# Kingston NY Spring Model Train Show March 19th



## aceinspp (Jan 2, 2008)

Spring Event this year is Sunday March 19th. New vendors Great food, Hudson Valley large scale club, UC Lego club, Saugerties N Scale club Newburg O and others this year for display's. Test Track and some really good deals along with 5 Estates being liquidated HO/O Scale. and a ever growing presence of large scale deals.Train doctor on staff, and Raffles all day long along with free give aways. Show is filled up vendors wise and we are selling spaces outdoors again. See ya there......


Kingston N.Y. Model Train and Railroad Hobby Show.

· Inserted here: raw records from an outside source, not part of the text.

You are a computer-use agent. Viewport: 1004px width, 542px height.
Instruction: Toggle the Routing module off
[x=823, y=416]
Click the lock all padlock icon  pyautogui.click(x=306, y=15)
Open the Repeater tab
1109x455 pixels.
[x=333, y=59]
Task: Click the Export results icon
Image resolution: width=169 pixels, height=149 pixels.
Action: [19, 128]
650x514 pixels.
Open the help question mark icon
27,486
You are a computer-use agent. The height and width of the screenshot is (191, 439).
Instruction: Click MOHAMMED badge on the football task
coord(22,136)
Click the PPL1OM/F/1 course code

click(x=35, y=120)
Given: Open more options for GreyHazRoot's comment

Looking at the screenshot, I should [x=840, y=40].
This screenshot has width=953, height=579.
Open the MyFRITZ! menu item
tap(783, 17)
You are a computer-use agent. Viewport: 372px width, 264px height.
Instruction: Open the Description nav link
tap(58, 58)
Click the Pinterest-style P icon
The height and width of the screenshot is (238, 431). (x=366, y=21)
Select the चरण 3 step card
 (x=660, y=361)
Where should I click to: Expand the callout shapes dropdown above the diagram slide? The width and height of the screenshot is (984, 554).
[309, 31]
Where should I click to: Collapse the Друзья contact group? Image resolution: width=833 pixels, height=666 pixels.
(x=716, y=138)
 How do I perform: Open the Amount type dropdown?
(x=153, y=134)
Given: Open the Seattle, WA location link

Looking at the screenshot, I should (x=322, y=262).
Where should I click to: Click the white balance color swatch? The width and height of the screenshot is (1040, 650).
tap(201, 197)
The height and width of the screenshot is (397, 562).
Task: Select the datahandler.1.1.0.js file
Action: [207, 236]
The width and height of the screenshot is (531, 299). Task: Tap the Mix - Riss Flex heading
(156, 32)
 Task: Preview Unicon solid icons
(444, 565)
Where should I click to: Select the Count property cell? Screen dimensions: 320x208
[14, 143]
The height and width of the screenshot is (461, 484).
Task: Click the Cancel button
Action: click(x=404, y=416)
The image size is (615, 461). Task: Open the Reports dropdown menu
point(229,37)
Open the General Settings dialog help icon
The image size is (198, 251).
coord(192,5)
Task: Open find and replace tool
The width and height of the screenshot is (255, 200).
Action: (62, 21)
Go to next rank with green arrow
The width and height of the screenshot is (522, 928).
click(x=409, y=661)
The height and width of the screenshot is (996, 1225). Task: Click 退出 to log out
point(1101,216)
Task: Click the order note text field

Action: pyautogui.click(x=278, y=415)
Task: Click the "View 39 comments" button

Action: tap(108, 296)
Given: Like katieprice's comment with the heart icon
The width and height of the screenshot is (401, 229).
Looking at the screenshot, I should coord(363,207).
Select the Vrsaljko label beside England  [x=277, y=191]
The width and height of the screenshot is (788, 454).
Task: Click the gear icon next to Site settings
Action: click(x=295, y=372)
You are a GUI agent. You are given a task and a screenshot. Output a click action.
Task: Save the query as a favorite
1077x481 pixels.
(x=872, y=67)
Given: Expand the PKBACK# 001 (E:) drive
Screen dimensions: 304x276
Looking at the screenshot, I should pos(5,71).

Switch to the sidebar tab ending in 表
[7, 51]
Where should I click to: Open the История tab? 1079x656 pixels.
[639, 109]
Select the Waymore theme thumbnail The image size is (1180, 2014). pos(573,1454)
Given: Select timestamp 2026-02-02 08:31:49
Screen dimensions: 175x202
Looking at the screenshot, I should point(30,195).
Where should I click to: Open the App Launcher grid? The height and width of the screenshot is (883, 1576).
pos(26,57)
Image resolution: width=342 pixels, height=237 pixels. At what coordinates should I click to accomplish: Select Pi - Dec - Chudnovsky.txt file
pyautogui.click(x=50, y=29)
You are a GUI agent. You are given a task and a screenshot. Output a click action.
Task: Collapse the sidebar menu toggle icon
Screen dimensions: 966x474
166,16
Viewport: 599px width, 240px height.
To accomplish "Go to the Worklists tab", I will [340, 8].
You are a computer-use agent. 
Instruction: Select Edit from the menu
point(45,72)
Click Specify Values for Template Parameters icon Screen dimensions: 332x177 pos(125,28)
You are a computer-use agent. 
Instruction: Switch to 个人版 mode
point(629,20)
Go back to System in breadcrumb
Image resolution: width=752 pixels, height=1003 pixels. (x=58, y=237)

Murphy Midtown Center, 467 Broadway. Sunday, March 19th 2017 10:00am-4:00pm. Adults $6.00, kids under 12 $1.00. 11,000 sq.ft. Operating layouts, dealer, vendor tables. Largest model train and hobby show in Ulster County.

http://kingstontrainshow.com/
Later RJD


----------



## aceinspp (Jan 2, 2008)

This show Has not been canceled. Still on for March 19,2017 so come on out. Later RJD


----------



## Ted Doskaris (Oct 7, 2008)

Hi RJ,

If Nick S. is in attendance at the show, say hello to him for me,

Thanks,
-Ted


----------